Velocidad de bajada

Velocidad de bajada

La velocidad de bajada o descarga ofrece información sobre con qué velocidad se reciben los datos a través de una red. Normalmente, la velocidad de descarga se indica con la unidad bit por segundo o con sus múltiplos: kilobit por segundo y megabit por segundo. En una conexión a Internet, la velocidad de bajada junto a la velocidad de subida son las principales responsables de la potencia y el rendimiento. La velocidad de bajada determina, entre otros parámetros, cuán rápido se cargan las páginas web y se muestran en el ordenador del usuario. La velocidad máxima de carga de vídeos y audios en streaming desde Internet también depende de la velocidad de descarga de la conexión. Para que una conexión a Internet pueda considerarse conexión de banda ancha, La Unión Internacional de Telecomunicaciones (UIT) ha establecido que el índice de transmisión debe ser de al menos 2048 kilobits por segundo. Algunos países y regiones, no obstante, definen otros valores para las conexiones de banda ancha.

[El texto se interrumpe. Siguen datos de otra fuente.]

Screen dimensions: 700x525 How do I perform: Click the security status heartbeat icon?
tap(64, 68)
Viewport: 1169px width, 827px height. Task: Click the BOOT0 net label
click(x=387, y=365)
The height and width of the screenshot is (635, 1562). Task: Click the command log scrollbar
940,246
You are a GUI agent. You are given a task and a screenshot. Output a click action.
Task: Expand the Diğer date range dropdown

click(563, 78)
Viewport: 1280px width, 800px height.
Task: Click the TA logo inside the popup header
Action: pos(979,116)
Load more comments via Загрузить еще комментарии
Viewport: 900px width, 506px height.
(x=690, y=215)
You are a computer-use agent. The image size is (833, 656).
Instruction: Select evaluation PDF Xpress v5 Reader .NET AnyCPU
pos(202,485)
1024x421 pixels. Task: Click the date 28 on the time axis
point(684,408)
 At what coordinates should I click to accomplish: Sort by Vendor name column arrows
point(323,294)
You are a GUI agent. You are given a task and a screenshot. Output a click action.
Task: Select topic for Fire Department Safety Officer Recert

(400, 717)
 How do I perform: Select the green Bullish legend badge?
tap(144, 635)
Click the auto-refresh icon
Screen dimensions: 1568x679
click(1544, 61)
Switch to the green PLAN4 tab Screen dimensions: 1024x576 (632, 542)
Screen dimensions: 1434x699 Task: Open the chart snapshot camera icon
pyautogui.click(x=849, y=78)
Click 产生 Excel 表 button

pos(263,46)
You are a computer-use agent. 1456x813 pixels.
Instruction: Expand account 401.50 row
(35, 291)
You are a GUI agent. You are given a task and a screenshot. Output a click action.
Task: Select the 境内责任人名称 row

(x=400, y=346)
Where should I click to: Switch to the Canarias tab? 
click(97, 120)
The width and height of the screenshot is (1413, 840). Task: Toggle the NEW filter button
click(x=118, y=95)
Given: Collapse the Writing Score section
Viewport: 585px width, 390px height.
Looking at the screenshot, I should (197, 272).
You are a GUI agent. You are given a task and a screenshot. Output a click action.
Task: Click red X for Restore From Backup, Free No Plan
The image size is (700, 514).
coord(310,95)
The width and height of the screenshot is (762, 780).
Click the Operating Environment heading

Velocidades de datos distintas en subida y bajada en conexiones a Internet asimétricas

Muchas conexiones a Internet se basan en los llamados procedimientos DSL asimétricos, como el ADSL o VDSL. Estas tecnologías de transferencia tienen la particularidad de que la velocidad de bajada supera por mucho la velocidad de subida. Para las conexiones a Internet destinadas a un uso privado, en las que se extraen muchos datos y se transmiten pocos datos a la Red, este tipo de dimensionado es totalmente suficiente. Sin embargo, si se facilitan aplicaciones y servicios profesionales a través de la conexión a Internet, las velocidades de subida y bajada deben ser lo más similares posibles. Esto ocurre porque los datos que se extraen desde el servidor deben transmitirse primero mediante el canal de subida a la Red, antes de llegar a la conexión del usuario a través del canal de descarga y hasta el terminal.

 

Qué implica la velocidad de subida y bajada para las instalaciones telefónicas en la nube

En una instalación telefónica en la nube, la llamada se transmite a través de una conexión a Internet normal. Básicamente, una conversación necesita la misma capacidad de transmisión en ambas direcciones. Si tan solo se utilizan unos cuantos canales de llamada, suele bastar con una conexión a Internet asimétrica de banda ancha. No obstante, si el ancho de banda total de las conexiones paralelas supera la capacidad máxima de subida, aparecen problemas a pesar de contar con una velocidad de descarga suficientemente grande. Por ello, si una conexión a Internet está destinada al uso de la telefonía en la nube siempre hay que tener en cuenta las velocidades de subida y bajada a la vez.